Я не очень переживала развод с мужем – наш брак исчерпал себя задолго до финала в суде. Студенческие браки, как правило, недолговечны. Мой муж оказался маменькиным сынком и все время жаловался маме то на непришитую пуговицу, то на не купленный по причине моей забывчивости и занятости хлеб к обеду, то на отсутствие чистых носков. Кроме того, он был свято уверен в том, что домашняя работа бывает мужская и женская. Мужская – сходить на охоту, завалить зайца или наколоть дров. Остальное – женская. А если не нужны дрова ввиду наличия батарей центрального отопления и газовой плиты, и заяц тоже не нужен, то это уж как кому повезло. Историческая справедливость, плата за века охот, войн, походов и всяких других лишений. Пора и отдохнуть. За два года супружества во мне развился нехилый комплекс неполноценности. Заслышав шаги мужа на лестничной площадке, я лихорадочно засовывала под диван книжку, которую читала, мчалась в кухню, хватала нож и принималась чистить картошку. Мой муж оказался сильнее меня, увы. А кроме того, у него перед глазами был такой вдохновляющий пример, как собственная матушка, которая и коня могла остановить при необходимости, и хлеб испечь, и дом построить. Как говорили злые языки, она и мужа поколачивала. Я его уже не застала, царствие ему небесное.

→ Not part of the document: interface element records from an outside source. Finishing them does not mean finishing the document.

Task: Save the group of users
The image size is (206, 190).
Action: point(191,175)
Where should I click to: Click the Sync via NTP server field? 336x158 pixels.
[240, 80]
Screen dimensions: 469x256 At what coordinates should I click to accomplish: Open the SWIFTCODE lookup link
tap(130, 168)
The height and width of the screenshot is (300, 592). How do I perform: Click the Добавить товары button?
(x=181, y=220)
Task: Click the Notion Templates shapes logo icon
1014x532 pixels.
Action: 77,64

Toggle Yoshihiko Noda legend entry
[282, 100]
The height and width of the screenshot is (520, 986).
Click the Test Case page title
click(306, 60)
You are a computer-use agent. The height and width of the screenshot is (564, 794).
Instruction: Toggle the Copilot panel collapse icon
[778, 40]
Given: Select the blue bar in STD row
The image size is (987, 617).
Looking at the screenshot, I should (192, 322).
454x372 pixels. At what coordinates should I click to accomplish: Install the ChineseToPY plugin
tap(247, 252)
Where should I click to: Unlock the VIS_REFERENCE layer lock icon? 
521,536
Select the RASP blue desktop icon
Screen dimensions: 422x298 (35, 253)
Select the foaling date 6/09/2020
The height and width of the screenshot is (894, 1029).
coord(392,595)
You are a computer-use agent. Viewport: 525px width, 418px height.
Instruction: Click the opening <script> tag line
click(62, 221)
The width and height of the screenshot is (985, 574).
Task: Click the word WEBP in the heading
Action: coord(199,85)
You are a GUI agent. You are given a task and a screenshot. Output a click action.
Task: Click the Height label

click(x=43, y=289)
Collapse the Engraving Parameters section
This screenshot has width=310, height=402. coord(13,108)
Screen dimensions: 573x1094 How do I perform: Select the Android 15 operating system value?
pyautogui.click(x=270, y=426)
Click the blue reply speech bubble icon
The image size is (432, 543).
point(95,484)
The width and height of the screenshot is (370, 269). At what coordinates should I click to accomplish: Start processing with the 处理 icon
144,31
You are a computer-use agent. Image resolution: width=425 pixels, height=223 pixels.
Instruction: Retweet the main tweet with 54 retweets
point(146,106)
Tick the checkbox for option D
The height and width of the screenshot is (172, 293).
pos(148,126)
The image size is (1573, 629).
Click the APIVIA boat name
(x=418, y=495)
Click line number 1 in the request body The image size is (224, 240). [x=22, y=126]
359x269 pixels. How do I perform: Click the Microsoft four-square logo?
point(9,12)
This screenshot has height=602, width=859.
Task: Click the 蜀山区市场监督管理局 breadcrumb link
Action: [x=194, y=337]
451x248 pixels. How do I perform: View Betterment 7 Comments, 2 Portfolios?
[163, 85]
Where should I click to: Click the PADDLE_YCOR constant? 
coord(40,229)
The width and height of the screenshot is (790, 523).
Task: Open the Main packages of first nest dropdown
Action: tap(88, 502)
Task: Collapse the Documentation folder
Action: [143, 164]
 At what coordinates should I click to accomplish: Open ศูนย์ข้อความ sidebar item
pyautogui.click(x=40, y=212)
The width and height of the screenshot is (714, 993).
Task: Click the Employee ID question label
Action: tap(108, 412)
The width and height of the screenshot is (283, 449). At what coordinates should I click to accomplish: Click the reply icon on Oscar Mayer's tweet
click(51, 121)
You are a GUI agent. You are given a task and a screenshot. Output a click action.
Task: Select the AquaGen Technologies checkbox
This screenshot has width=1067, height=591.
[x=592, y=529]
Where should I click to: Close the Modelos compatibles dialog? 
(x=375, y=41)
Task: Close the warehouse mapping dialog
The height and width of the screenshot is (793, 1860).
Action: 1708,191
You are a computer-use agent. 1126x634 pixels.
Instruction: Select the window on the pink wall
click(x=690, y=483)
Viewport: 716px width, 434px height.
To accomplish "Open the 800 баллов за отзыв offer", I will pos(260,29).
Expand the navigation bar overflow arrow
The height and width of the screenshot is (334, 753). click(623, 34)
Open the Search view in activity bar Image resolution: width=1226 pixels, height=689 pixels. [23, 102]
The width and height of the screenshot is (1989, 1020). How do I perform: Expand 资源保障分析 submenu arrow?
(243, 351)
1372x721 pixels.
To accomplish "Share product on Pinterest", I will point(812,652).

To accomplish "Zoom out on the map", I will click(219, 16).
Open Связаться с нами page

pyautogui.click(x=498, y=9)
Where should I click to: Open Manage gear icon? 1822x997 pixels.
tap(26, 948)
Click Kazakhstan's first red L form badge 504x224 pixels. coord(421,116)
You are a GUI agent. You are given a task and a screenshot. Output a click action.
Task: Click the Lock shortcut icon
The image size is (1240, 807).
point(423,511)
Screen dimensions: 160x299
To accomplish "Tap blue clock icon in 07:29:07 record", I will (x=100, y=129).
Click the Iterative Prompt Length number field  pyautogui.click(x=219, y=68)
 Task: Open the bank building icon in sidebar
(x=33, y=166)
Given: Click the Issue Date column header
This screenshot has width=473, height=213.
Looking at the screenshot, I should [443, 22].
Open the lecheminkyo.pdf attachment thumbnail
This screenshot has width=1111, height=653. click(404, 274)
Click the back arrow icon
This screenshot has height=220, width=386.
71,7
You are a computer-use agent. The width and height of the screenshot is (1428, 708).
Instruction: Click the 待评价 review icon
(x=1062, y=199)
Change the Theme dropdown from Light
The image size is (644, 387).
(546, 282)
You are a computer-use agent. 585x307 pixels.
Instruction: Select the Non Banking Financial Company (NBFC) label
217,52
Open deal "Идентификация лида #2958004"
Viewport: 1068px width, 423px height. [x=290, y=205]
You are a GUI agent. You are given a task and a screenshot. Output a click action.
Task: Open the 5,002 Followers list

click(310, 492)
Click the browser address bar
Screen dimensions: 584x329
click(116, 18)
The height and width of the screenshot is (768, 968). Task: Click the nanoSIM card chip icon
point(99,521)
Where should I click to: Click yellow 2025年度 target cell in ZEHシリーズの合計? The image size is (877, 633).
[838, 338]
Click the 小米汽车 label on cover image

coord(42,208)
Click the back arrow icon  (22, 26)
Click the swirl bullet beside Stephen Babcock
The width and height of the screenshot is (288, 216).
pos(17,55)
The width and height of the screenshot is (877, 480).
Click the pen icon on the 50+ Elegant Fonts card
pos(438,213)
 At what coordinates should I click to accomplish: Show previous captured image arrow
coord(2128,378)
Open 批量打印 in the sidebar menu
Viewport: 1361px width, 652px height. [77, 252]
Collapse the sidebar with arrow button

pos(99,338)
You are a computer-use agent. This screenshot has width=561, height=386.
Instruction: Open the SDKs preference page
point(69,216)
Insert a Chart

В один прекрасный день мне пришла в голову трезвая мысль – а дальше что? Муж хотел детей, вернее, его мама хотела. Я представила себе этих детей, аккуратно складывающих одежду, убирающих постель, чистящих зубы после каждого приема пищи… А сам «прием пищи»? Не завтрак или обед, безалаберный, как всегда у нас в доме – мои родители были заняты с утра до вечера, и все делалось на бегу, – а «прием пищи», происходящий в гробовом молчании на твердой от крахмала скатерти.

А уроки? Мои несчастные дети будут с утра до ночи корпеть над уроками и с тоской прислушиваться к крикам со двора других детишек, потому что придет папа и проверит, потому что папа хочет ими гордиться, потому что в детском возрасте лучше усваиваются иностранные языки… и вообще.

Меня трудно расшевелить, что правда, то правда, но если процесс расшевеления пошел, то ходу назад уже не будет. А всего-то и нужно было – сесть и подумать.

Потом все друзья и знакомые долго удивлялись: ах, почему, такая прекрасная пара, молодые, красивые, общие интересы… Ну, чего, спрашивается, не хватало? Какого рожна им, спрашивается, нужно?

Были еще два или три скоротечных романа, не задевших не то что души, а даже памяти.

А потом пришел Жора… Наш Жора. Пришел и ушел, мелькнул, как комета. Меня никогда не бросали, и я не подозревала, что это так больно. Я, кажется, начинала понимать женщин, стремглав бегущих на мосты от неразделенной любви и безнадежности. А оскорбленное самолюбие? Зверь, выгрызающий внутренности, воспаляющий мозг, заставляющий биться головой о стенку… и так далее.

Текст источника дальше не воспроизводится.